The Money Men by Chris Bowen

The Money Men by Chris Bowen

Author:Chris Bowen [Bowen, Chris]
Language: eng
Format: epub
ISBN: 9780522866612
Publisher: Melbourne University Publishing
Published: 0101-01-01T00:00:00+00:00


The 1975 Budget

Hayden became federal treasurer on 6 June 1975. He had to deliver his Budget on 19 August. Hayden’s staff recall him working in the office until midnight each night and returning early each morning with the paperwork he had taken home fully completed.14 Every treasurer is used to extremely long hours, but for Hayden, the size and urgency of the tasks at hand were particularly acute.

His most important job was to reduce the size of the deficit. Hayden was briefed on coming into office that the projected budget deficit was $4.8 billion. The new treasurer quickly communicated his preferred level of deficit, $1 billion to $1.5 billion, to Sir Frederick Wheeler, the secretary of the Treasury. Wheeler expressed misgivings that this would be too dramatic a turnaround in the public finances to realistically achieve, and that it would have too contractionary an impact, recommending instead a target of $2 billion to $2.5 billion.15 Hayden accepted this advice and informed the Cabinet of the new target. He also told them that ‘the days of imaginative big spenders were over,’16 and warned that the deficit was heading towards an amount that would cause ‘pervasive psychological shock’.17 Hayden said:

Our desire for social and economic reform through redistribution will be discredited for a decade or more. Our record as a Government will be jeered and our capacity to manage the basic affairs of the country ridiculed. If we don’t courageously and responsibly handle the present economic problems successfully, we will be seen to have wasted our chance to fulfil those promises we held out and talked about so articulately for so long.18

Hayden had briefed Whitlam prior to the Cabinet meeting, telling the prime minister that he would resign if the deficit target was not achieved. He was determined not to be a lame-duck treasurer.

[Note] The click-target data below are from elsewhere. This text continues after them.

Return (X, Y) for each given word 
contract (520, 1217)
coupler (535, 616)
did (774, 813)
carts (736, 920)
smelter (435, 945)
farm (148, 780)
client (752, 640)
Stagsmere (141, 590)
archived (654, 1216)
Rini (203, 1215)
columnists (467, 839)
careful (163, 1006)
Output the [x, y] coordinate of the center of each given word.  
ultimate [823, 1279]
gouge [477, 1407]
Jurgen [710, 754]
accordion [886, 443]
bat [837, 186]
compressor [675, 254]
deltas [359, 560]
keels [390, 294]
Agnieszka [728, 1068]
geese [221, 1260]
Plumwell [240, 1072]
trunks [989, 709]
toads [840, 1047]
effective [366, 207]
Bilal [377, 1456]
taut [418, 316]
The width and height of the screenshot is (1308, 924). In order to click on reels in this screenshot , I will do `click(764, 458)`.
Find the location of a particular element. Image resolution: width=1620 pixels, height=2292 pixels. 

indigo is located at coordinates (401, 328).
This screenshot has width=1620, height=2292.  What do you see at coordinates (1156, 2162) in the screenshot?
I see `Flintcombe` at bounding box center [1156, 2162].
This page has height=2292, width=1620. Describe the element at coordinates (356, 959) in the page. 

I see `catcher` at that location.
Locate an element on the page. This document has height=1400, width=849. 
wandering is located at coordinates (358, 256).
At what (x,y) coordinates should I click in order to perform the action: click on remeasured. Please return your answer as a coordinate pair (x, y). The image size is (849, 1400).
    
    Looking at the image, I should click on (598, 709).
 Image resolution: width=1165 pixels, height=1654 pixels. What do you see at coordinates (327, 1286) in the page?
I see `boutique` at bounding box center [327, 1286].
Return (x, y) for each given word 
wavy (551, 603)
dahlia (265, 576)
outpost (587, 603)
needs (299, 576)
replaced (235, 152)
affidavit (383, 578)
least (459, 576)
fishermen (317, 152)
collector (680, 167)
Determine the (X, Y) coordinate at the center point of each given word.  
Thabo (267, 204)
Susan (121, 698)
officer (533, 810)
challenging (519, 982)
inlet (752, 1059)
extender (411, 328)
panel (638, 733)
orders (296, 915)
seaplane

In order to bring the necessary rigour to the budget process, once the deficit target was spent, Hayden convened the first Expenditure Review Committee (ERC) of the Cabinet for ministers not only to put forward spending proposals for scrutiny, but also, more relevantly, to present the case as to why their portfolios should not be subject to cuts. To give Whitlam due credit, the ERC process had been established by the prime minister while Cairns was still treasurer in order to lend more discipline to government decisions over spending. Hayden was the first treasurer to use the process to construct a Budget, and it has been used by every treasurer since.

The Cabinet members all agreed on the proposed deficit target, but many argued their own portfolio was too important to make a contribution to the savings task. Hayden formed the view that he needed to win a big, early battle on spending to signal his seriousness and establish his authority, sending a clear message that no-one was immune from the need for savings. So he decided to take on one of the biggest names of the Whitlam government. Kim Beazley Senior was a veteran of Labor’s years in opposition, and had won John Curtin’s seat of Fremantle on his death in 1945.